■ Data to process:

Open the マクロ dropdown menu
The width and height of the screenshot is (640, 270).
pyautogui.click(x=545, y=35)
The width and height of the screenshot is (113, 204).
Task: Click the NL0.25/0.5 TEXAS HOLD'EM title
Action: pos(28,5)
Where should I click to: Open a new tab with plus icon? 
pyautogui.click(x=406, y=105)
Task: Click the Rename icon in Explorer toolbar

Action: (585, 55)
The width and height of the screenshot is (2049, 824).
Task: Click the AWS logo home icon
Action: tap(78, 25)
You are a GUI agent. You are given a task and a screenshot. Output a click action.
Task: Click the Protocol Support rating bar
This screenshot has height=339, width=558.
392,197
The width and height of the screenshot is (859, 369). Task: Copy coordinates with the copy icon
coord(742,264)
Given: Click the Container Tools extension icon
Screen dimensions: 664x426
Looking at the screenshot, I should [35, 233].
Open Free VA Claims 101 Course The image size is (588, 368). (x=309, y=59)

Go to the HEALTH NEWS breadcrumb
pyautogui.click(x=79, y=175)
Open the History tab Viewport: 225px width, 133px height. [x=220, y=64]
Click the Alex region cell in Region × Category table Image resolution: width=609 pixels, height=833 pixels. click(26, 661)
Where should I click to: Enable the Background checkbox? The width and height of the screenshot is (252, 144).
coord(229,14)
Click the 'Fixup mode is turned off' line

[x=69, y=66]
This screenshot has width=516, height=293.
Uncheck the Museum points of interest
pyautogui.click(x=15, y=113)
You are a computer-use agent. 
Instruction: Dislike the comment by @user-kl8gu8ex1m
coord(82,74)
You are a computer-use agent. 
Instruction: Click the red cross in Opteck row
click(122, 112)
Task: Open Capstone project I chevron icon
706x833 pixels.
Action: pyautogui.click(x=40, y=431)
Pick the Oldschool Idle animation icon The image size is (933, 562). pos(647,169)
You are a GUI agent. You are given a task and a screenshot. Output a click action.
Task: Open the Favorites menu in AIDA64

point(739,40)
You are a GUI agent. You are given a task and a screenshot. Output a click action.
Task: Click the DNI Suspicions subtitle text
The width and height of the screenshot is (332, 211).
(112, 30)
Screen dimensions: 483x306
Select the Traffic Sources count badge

■ Directions for this task:
Print out every record, character for character.

■ Result of this exercise:
Open the マクロ dropdown menu
The width and height of the screenshot is (640, 270).
pyautogui.click(x=545, y=35)
The width and height of the screenshot is (113, 204).
Task: Click the NL0.25/0.5 TEXAS HOLD'EM title
Action: pos(28,5)
Where should I click to: Open a new tab with plus icon? 
pyautogui.click(x=406, y=105)
Task: Click the Rename icon in Explorer toolbar

Action: (585, 55)
The width and height of the screenshot is (2049, 824).
Task: Click the AWS logo home icon
Action: tap(78, 25)
You are a GUI agent. You are given a task and a screenshot. Output a click action.
Task: Click the Protocol Support rating bar
This screenshot has height=339, width=558.
392,197
The width and height of the screenshot is (859, 369). Task: Copy coordinates with the copy icon
coord(742,264)
Given: Click the Container Tools extension icon
Screen dimensions: 664x426
Looking at the screenshot, I should [35, 233].
Open Free VA Claims 101 Course The image size is (588, 368). (x=309, y=59)

Go to the HEALTH NEWS breadcrumb
pyautogui.click(x=79, y=175)
Open the History tab Viewport: 225px width, 133px height. [x=220, y=64]
Click the Alex region cell in Region × Category table Image resolution: width=609 pixels, height=833 pixels. click(26, 661)
Where should I click to: Enable the Background checkbox? The width and height of the screenshot is (252, 144).
coord(229,14)
Click the 'Fixup mode is turned off' line

[x=69, y=66]
This screenshot has width=516, height=293.
Uncheck the Museum points of interest
pyautogui.click(x=15, y=113)
You are a computer-use agent. 
Instruction: Dislike the comment by @user-kl8gu8ex1m
coord(82,74)
You are a computer-use agent. 
Instruction: Click the red cross in Opteck row
click(122, 112)
Task: Open Capstone project I chevron icon
706x833 pixels.
Action: pyautogui.click(x=40, y=431)
Pick the Oldschool Idle animation icon The image size is (933, 562). pos(647,169)
You are a GUI agent. You are given a task and a screenshot. Output a click action.
Task: Open the Favorites menu in AIDA64

point(739,40)
You are a GUI agent. You are given a task and a screenshot. Output a click action.
Task: Click the DNI Suspicions subtitle text
The width and height of the screenshot is (332, 211).
(112, 30)
Screen dimensions: 483x306
Select the Traffic Sources count badge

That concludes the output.